Despite all ISAF’s marketing-speak about eco-friendly sailing being the key to the universe, we all know our sport has a dark secret about the chemical nastiness of modern boat and sailmaking materials and the environmental impact of our sport. Folks like Sailors for the Sea and 11th Hour Racing are doing a good job on the impact part of the equation a select few are trying to address with environmentally friendly-ish epoxy (like this stuff) but the older generation of designers and builders are mostly a long way from any real change, and it’s a genuine threat to the ‘eco-appearance’ of the sport – not to mention the health of the planet.
That’s why it’s so cool to see the next generation taking on the challenge with what we’re calling the ‘Eco-Skiff’, using it as a platform to prove that ‘environmentally friendly and sustainable’ composites don’t have to mean unreliable, heavy, weak, or expensive. The Eco-Skiff was designed and built by the sailing team of CUS Brescia, the student sport association of Northern Italy’s University of Brescia under the supervision of several researchers of the Department of Mechanical and Industrial Engineering of the University of Brescia. Our old friend Max checks in with a quick update, and you can find regatta info, pics, vids, and plenty more on their Facebook Page.
The objective of this project was to test the innovative composite material and the racing boat in a real contest the “1001 Velacup challenge regatta”, an annual challenge which involves the participation, with small skiff, of all the Italian Universities. In 2016 event, 1001 Velacup regatta was taken in Venice and this boat got the 3rd position overall.

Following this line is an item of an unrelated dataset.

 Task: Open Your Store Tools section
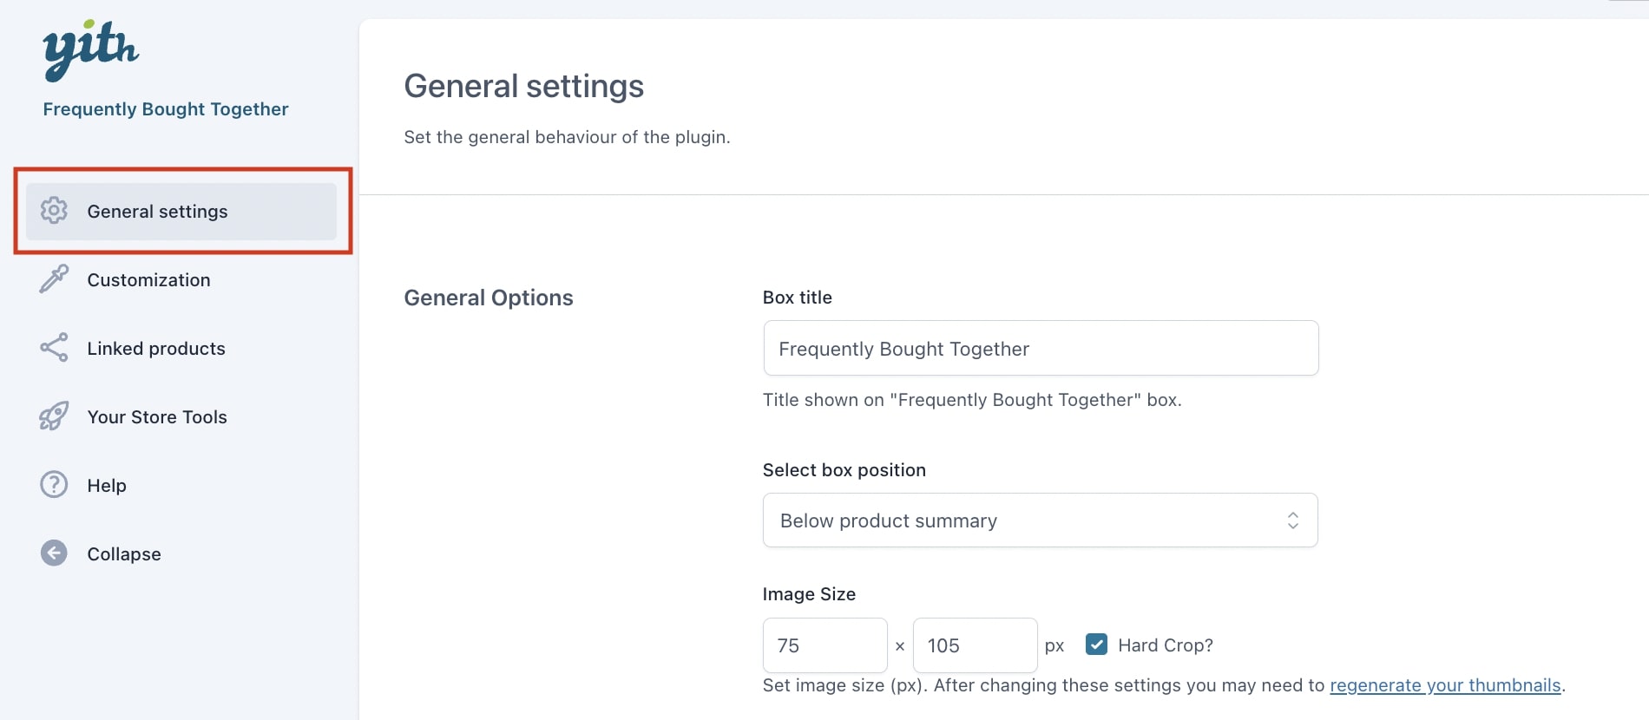click(157, 417)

The participation to this regatta requires the boat to be designed and built by university students, the hull, the deck and racks of the boat to be made of at least 70% in weight of natural materials, the overall length and the beam length not to exceed 4.6 meters and 2.1 meters respectively and the sail area not to exceed 33 m2 including jib, main and gennaker.
The designed boat is a typical skiff sailing boat, which is characterized by a large sail, a minimal draft and stretched water lines that allow the boat to reach high speed on the water (up to 9 knots upwind and 20 knots downwind). The entire hull is made of the innovative composite material made of BIOMID® (fibers coming from cellulose) and balsa wood while racks, mast and boom are made with an extruded aluminum.
This innovative composite material shows a lower environmental impact with respect to conventional materials. for example, considering as alternative glass fiber composites, this is due to the fact that: (1) natural fiber production has lower environmental impacts compared to glass fiber production; (2) natural fiber composites have higher fiber content for equivalent performance, thus reducing the more polluting polymer content; (3) these natural fibers presents a positive economic outlook that show a great potential for use in other sectors.